[DATASET EXCERPTS — start]
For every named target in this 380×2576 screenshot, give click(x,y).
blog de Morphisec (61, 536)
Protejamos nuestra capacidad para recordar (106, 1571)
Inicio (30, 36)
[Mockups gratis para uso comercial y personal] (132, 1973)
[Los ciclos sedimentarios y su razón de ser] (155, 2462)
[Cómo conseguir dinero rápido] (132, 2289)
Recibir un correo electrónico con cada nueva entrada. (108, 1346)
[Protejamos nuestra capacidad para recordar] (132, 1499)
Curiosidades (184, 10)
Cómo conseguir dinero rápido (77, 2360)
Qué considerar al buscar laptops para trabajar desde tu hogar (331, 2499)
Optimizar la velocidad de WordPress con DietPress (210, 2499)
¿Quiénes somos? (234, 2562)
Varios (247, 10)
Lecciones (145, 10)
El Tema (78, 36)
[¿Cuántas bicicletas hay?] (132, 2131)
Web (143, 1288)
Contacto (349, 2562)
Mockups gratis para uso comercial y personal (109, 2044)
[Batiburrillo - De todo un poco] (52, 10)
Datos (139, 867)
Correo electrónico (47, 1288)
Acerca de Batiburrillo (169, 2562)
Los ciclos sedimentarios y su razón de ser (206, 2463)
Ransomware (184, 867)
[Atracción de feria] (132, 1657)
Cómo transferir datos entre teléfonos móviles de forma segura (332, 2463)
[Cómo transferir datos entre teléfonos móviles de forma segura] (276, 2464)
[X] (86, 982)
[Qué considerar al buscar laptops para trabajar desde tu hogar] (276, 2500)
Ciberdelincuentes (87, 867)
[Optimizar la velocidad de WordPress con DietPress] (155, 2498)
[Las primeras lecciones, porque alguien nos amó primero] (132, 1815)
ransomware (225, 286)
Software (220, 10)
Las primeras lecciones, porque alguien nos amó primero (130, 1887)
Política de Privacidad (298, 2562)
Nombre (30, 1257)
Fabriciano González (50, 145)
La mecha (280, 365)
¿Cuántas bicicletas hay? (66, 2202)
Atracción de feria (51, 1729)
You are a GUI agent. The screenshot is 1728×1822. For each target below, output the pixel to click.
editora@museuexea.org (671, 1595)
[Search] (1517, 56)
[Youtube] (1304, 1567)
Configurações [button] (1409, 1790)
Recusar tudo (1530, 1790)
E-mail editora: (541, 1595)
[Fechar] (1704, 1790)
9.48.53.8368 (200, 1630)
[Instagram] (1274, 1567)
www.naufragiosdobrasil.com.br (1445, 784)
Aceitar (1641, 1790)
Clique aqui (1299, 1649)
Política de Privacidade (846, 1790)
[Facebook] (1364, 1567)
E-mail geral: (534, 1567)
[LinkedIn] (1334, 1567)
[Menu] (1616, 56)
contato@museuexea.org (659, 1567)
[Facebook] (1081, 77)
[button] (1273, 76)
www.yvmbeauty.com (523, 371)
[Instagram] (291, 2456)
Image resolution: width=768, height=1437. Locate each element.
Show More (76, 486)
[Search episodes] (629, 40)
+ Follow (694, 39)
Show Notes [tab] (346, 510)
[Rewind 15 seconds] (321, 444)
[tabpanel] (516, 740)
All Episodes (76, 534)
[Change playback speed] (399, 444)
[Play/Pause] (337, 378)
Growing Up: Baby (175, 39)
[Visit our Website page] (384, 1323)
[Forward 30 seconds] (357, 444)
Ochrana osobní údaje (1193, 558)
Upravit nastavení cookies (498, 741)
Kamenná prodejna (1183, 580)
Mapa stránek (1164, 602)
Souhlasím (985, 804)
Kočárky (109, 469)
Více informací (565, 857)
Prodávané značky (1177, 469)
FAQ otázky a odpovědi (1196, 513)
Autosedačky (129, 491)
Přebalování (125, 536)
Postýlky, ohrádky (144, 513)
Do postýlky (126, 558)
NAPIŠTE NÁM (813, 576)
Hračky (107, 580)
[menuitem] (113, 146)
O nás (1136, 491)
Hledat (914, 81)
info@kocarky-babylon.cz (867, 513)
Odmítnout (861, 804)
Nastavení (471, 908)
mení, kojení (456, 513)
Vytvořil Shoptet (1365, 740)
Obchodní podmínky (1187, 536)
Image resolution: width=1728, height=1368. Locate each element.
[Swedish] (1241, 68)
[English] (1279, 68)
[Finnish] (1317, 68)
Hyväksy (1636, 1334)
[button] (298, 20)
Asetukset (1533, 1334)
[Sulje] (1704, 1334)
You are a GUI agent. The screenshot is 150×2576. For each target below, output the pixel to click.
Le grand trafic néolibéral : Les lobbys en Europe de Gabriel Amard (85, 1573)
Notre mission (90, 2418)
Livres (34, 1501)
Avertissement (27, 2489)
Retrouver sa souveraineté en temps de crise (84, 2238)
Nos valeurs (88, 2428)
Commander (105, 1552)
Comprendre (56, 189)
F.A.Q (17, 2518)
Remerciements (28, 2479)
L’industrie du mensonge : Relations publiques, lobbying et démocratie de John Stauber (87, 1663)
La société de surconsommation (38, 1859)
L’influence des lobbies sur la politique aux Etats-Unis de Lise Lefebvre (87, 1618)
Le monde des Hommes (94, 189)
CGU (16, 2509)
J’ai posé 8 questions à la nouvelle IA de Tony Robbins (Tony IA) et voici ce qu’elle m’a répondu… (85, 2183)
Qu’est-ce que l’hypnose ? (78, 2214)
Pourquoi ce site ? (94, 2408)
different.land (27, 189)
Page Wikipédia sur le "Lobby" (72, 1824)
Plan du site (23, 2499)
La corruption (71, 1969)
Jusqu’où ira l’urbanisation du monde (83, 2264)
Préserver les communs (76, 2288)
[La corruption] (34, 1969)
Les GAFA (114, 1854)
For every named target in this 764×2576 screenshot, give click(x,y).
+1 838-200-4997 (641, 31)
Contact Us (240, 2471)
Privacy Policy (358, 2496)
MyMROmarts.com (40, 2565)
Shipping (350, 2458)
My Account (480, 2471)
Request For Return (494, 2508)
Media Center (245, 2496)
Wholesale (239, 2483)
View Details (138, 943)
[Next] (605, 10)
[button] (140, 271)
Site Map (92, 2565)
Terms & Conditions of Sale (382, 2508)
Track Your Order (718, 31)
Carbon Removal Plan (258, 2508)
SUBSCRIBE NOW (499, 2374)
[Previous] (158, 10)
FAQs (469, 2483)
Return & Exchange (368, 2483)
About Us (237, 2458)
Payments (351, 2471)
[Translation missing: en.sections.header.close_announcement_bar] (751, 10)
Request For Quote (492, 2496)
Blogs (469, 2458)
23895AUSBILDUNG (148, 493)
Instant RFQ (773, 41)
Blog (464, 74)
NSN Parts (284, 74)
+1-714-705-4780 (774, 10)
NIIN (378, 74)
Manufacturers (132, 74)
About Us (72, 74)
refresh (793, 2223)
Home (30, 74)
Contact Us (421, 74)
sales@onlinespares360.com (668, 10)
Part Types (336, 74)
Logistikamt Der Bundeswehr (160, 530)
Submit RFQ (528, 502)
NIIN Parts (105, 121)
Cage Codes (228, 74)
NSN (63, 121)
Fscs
[DATASET EXCERPTS — finish]
WORK INSTRUCTIONS:
Set down, from the entries above, exactly the lines from the one with "Datos (139, 867)" up to and including the one with "[Search] (1517, 56)", and no other lines.

EXERCISE RESULT:
Datos (139, 867)
Correo electrónico (47, 1288)
Acerca de Batiburrillo (169, 2562)
Los ciclos sedimentarios y su razón de ser (206, 2463)
Ransomware (184, 867)
[Atracción de feria] (132, 1657)
Cómo transferir datos entre teléfonos móviles de forma segura (332, 2463)
[Cómo transferir datos entre teléfonos móviles de forma segura] (276, 2464)
[X] (86, 982)
[Qué considerar al buscar laptops para trabajar desde tu hogar] (276, 2500)
Ciberdelincuentes (87, 867)
[Optimizar la velocidad de WordPress con DietPress] (155, 2498)
[Las primeras lecciones, porque alguien nos amó primero] (132, 1815)
ransomware (225, 286)
Software (220, 10)
Las primeras lecciones, porque alguien nos amó primero (130, 1887)
Política de Privacidad (298, 2562)
Nombre (30, 1257)
Fabriciano González (50, 145)
La mecha (280, 365)
¿Cuántas bicicletas hay? (66, 2202)
Atracción de feria (51, 1729)
You are a GUI agent. The screenshot is 1728×1822. For each target below, output the pixel to click.
editora@museuexea.org (671, 1595)
[Search] (1517, 56)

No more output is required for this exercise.